+++ Provided material +++

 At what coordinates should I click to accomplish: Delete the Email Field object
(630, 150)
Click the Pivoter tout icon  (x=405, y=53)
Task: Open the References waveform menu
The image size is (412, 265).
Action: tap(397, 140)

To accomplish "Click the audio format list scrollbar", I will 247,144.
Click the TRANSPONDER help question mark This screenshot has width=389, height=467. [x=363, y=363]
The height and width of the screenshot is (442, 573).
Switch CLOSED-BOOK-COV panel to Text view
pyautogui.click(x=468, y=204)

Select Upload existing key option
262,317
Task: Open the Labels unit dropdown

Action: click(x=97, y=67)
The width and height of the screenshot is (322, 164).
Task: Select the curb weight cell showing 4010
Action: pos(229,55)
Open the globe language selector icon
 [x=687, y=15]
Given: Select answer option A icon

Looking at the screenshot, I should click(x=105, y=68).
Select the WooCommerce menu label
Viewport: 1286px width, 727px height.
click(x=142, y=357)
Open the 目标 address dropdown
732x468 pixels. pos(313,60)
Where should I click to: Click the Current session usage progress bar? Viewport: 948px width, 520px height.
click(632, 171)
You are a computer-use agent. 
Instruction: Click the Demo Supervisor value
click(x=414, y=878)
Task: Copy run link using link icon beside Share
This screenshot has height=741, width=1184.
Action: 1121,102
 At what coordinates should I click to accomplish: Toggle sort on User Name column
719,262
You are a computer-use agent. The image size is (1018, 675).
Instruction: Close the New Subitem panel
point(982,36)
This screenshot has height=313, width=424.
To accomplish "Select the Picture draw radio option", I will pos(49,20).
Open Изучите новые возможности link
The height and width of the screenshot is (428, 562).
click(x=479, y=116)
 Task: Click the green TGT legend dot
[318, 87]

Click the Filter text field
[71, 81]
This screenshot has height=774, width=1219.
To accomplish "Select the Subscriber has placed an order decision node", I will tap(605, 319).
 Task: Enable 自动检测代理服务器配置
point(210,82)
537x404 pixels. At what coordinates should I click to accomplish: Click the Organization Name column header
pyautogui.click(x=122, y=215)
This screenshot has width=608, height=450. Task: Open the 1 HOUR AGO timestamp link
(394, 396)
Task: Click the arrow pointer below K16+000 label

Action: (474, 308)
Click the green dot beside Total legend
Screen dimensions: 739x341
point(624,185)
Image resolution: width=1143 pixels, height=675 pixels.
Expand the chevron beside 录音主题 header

+++

* What you need to do
From the first line to the last, copy the records exactly as they appear above.

* Answer section
 At what coordinates should I click to accomplish: Delete the Email Field object
(630, 150)
Click the Pivoter tout icon  (x=405, y=53)
Task: Open the References waveform menu
The image size is (412, 265).
Action: tap(397, 140)

To accomplish "Click the audio format list scrollbar", I will 247,144.
Click the TRANSPONDER help question mark This screenshot has width=389, height=467. [x=363, y=363]
The height and width of the screenshot is (442, 573).
Switch CLOSED-BOOK-COV panel to Text view
pyautogui.click(x=468, y=204)

Select Upload existing key option
262,317
Task: Open the Labels unit dropdown

Action: click(x=97, y=67)
The width and height of the screenshot is (322, 164).
Task: Select the curb weight cell showing 4010
Action: pos(229,55)
Open the globe language selector icon
 [x=687, y=15]
Given: Select answer option A icon

Looking at the screenshot, I should click(x=105, y=68).
Select the WooCommerce menu label
Viewport: 1286px width, 727px height.
click(x=142, y=357)
Open the 目标 address dropdown
732x468 pixels. pos(313,60)
Where should I click to: Click the Current session usage progress bar? Viewport: 948px width, 520px height.
click(632, 171)
You are a computer-use agent. 
Instruction: Click the Demo Supervisor value
click(x=414, y=878)
Task: Copy run link using link icon beside Share
This screenshot has height=741, width=1184.
Action: 1121,102
 At what coordinates should I click to accomplish: Toggle sort on User Name column
719,262
You are a computer-use agent. The image size is (1018, 675).
Instruction: Close the New Subitem panel
point(982,36)
This screenshot has height=313, width=424.
To accomplish "Select the Picture draw radio option", I will pos(49,20).
Open Изучите новые возможности link
The height and width of the screenshot is (428, 562).
click(x=479, y=116)
 Task: Click the green TGT legend dot
[318, 87]

Click the Filter text field
[71, 81]
This screenshot has height=774, width=1219.
To accomplish "Select the Subscriber has placed an order decision node", I will tap(605, 319).
 Task: Enable 自动检测代理服务器配置
point(210,82)
537x404 pixels. At what coordinates should I click to accomplish: Click the Organization Name column header
pyautogui.click(x=122, y=215)
This screenshot has width=608, height=450. Task: Open the 1 HOUR AGO timestamp link
(394, 396)
Task: Click the arrow pointer below K16+000 label

Action: (474, 308)
Click the green dot beside Total legend
Screen dimensions: 739x341
point(624,185)
Image resolution: width=1143 pixels, height=675 pixels.
Expand the chevron beside 录音主题 header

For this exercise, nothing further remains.